# EXERCISE
Once the line containing "Fall 2026 New Music Preview (157, 2018)" is located, give it again exactly, together with each line that follows it to the end of the entries, and add nothing else.
##########
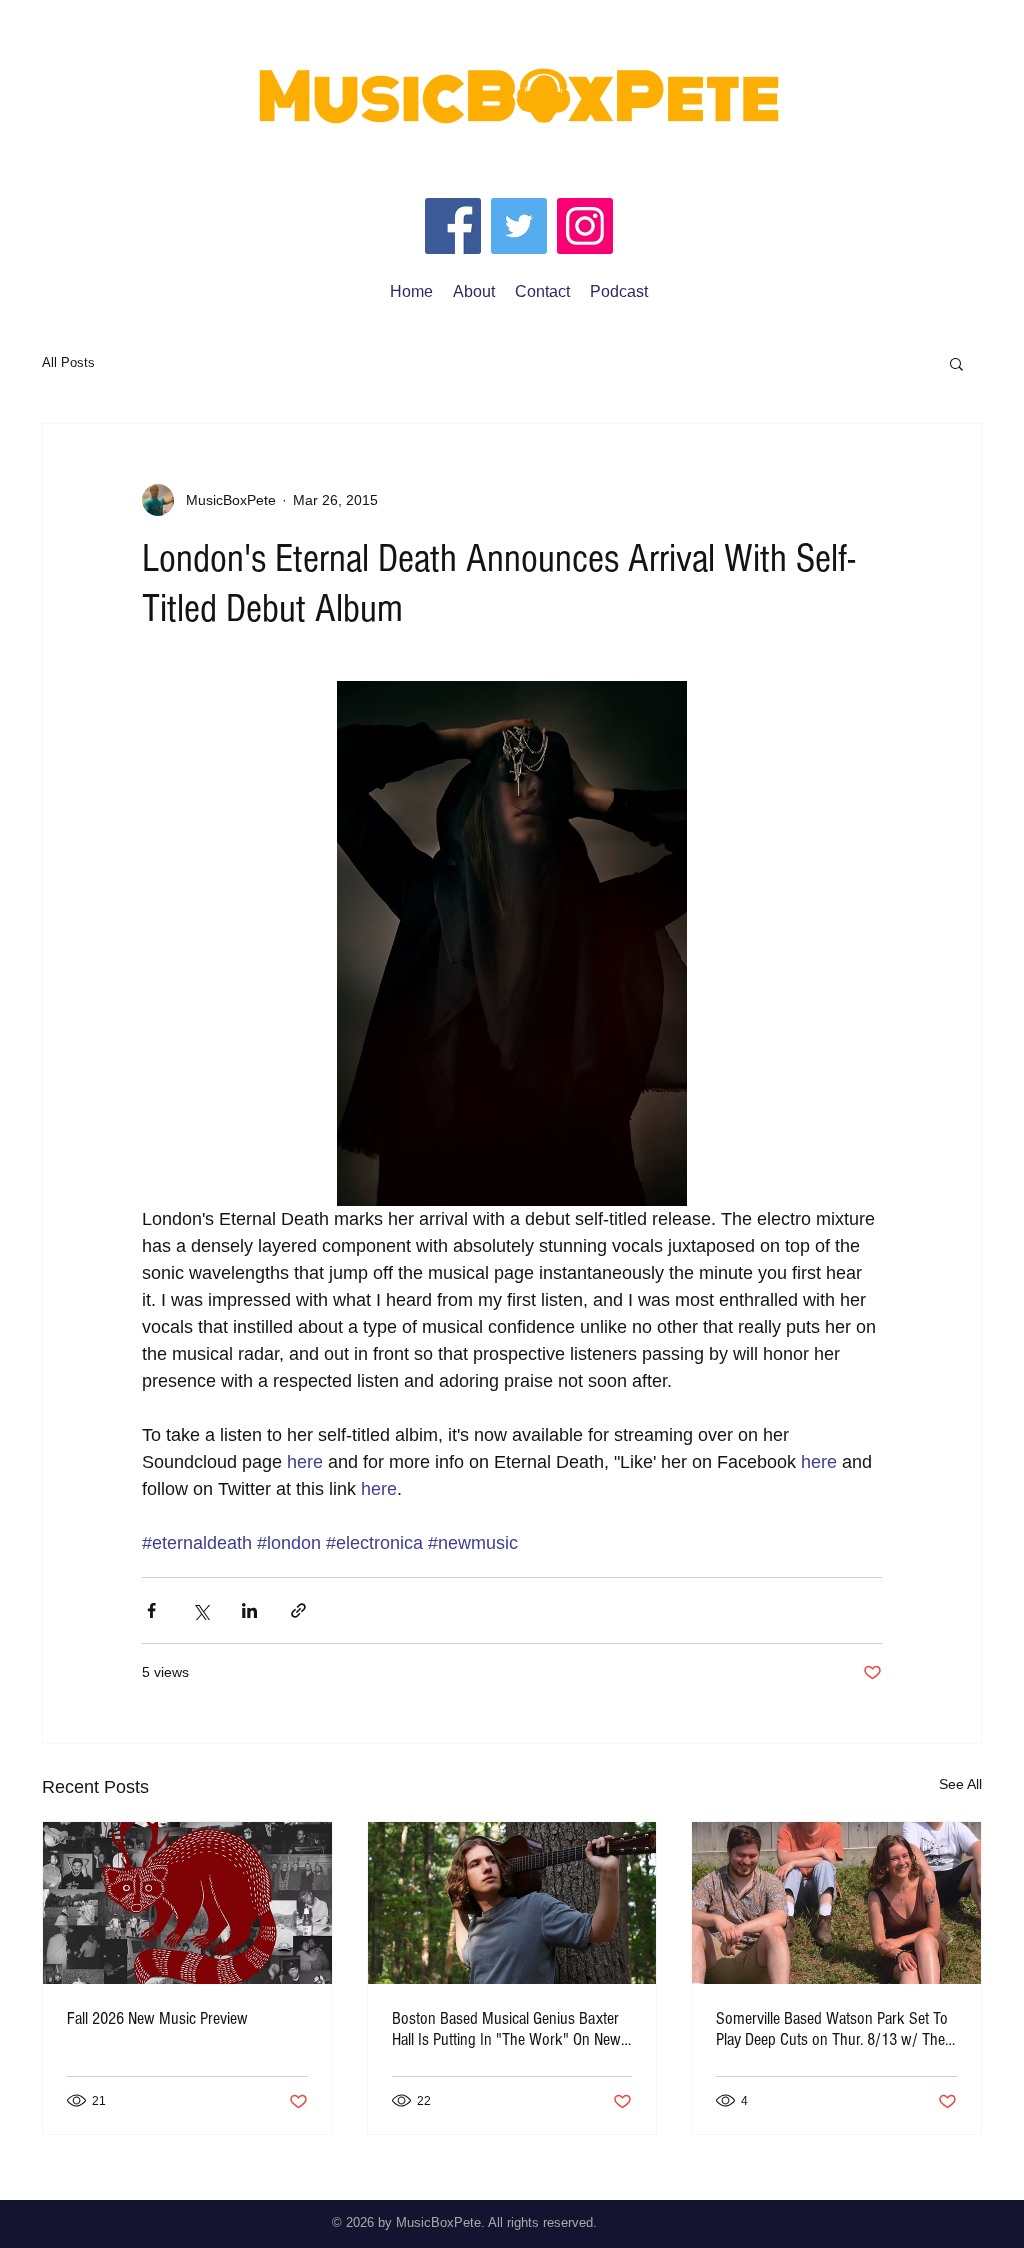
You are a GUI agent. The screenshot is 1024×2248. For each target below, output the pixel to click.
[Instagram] (585, 226)
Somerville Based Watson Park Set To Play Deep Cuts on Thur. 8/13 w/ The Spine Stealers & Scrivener (832, 2029)
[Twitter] (519, 226)
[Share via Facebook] (151, 1610)
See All (960, 1784)
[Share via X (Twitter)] (200, 1610)
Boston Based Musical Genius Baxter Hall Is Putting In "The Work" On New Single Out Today (506, 2029)
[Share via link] (298, 1610)
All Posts (68, 362)
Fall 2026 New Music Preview (157, 2018)
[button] (956, 363)
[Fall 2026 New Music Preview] (187, 1903)
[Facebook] (453, 226)
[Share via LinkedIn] (249, 1610)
##########
# REPLY
Fall 2026 New Music Preview (157, 2018)
[button] (956, 363)
[Fall 2026 New Music Preview] (187, 1903)
[Facebook] (453, 226)
[Share via LinkedIn] (249, 1610)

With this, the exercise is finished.